**Reading passage**:

First modern library in Shanghai

The Shanghai Library Bibliotheca Zi-Ka-Wei (上海图书馆徐家汇藏书楼 (Shànghǎi Túshūguǎn Xújiāhuì Cángshū Lóu), Shanghainese: Zånhae Dusyukuoe Zikawe Zånsyu Leu), also known as the Bibliotheque de Mission, is the first modern library to be established in Shanghai, China. Located in the Xujiahui area in Xuhui District, it first opened in 1847. It is a part of the Shanghai Library system. Some materials that are housed here originate from Shanghai Library.

==History==
The Xujiahui Library began with the arrival of three Jesuit missionaries in 1842: Frs. Claude Gotteland (1803-1856), the head of the mission, François Estève (1804-1848), and Benjamin Brueyre (1808-1880). As the missionary work progressed over the next five years, it became clear that a permanent place of residence was needed, in part to provide a place for newly arrived missionaries to study Chinese and prepare for their work. The site chosen was the village of Xujiahui (pronounced Zikawei in Shanghainese), five miles southwest of Shanghai, although the area has since been annexed into Shanghai municipality. Fr. Gotteland also made the decision to set aside space for a collection of books supporting the missionaries' study and work upon their arrival at Xujiahui. It was from these modest beginnings that the Xujiahui Library (Zikawei Library), which would become one of the two foremost Jesuit libraries in China (the other being the Beitang Library), was established in 1847.

**Data for review**:
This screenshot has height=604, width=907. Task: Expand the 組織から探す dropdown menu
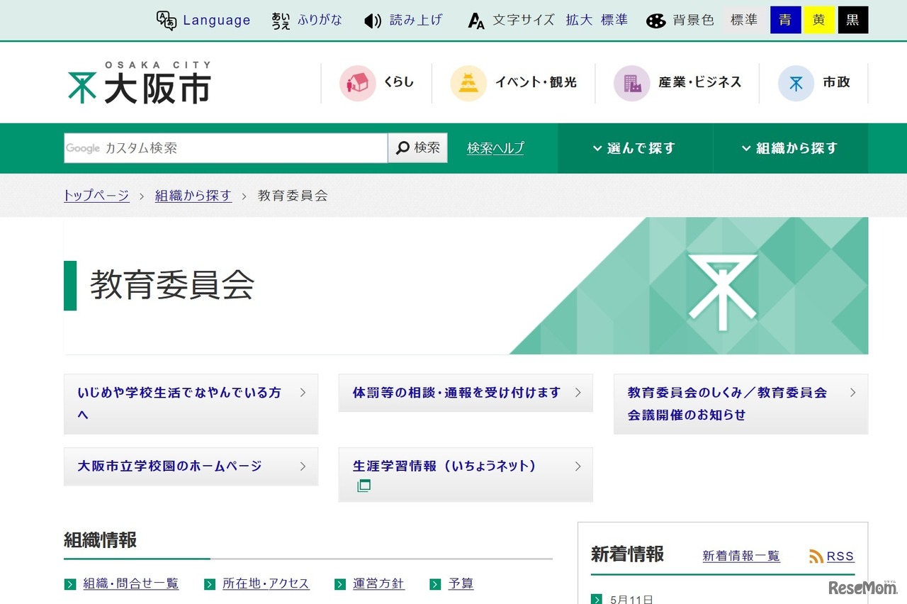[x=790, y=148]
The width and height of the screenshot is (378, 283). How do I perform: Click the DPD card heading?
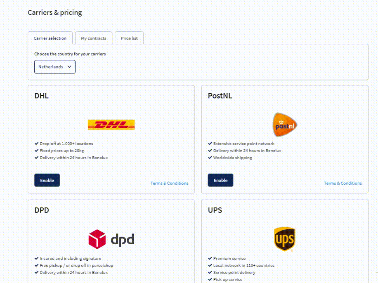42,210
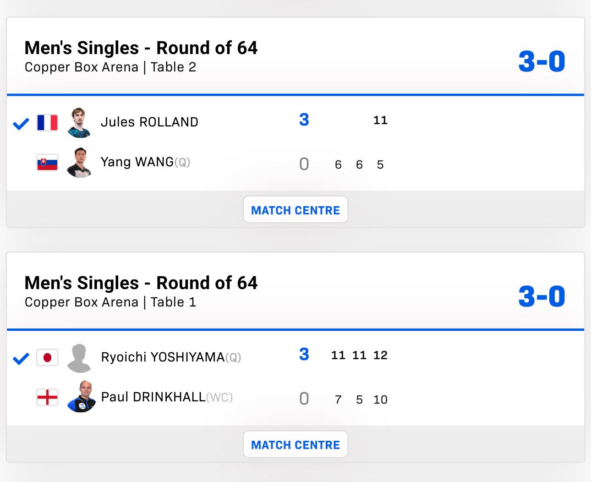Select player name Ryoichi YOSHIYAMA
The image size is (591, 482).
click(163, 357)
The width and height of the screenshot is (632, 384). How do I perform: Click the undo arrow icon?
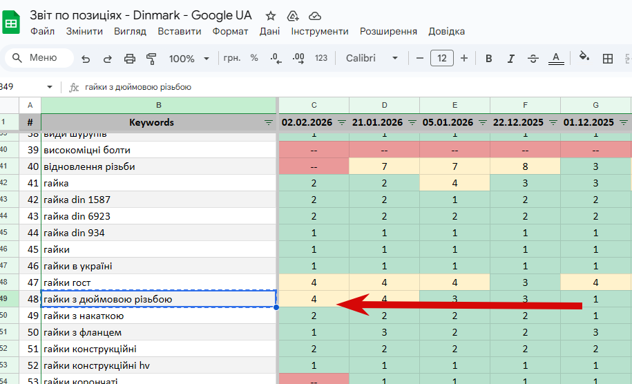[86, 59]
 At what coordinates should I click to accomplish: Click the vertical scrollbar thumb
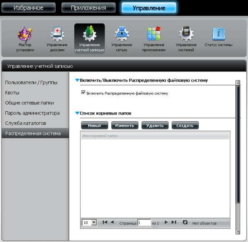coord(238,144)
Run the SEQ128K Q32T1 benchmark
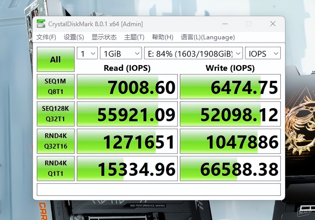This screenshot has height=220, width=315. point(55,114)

**What is expected**: Reproduce the full passage about the first modern library in Shanghai above, word for word.

**Task solution**:
First modern library in Shanghai

The Shanghai Library Bibliotheca Zi-Ka-Wei (上海图书馆徐家汇藏书楼 (Shànghǎi Túshūguǎn Xújiāhuì Cángshū Lóu), Shanghainese: Zånhae Dusyukuoe Zikawe Zånsyu Leu), also known as the Bibliotheque de Mission, is the first modern library to be established in Shanghai, China. Located in the Xujiahui area in Xuhui District, it first opened in 1847. It is a part of the Shanghai Library system. Some materials that are housed here originate from Shanghai Library.

==History==
The Xujiahui Library began with the arrival of three Jesuit missionaries in 1842: Frs. Claude Gotteland (1803-1856), the head of the mission, François Estève (1804-1848), and Benjamin Brueyre (1808-1880). As the missionary work progressed over the next five years, it became clear that a permanent place of residence was needed, in part to provide a place for newly arrived missionaries to study Chinese and prepare for their work. The site chosen was the village of Xujiahui (pronounced Zikawei in Shanghainese), five miles southwest of Shanghai, although the area has since been annexed into Shanghai municipality. Fr. Gotteland also made the decision to set aside space for a collection of books supporting the missionaries' study and work upon their arrival at Xujiahui. It was from these modest beginnings that the Xujiahui Library (Zikawei Library), which would become one of the two foremost Jesuit libraries in China (the other being the Beitang Library), was established in 1847.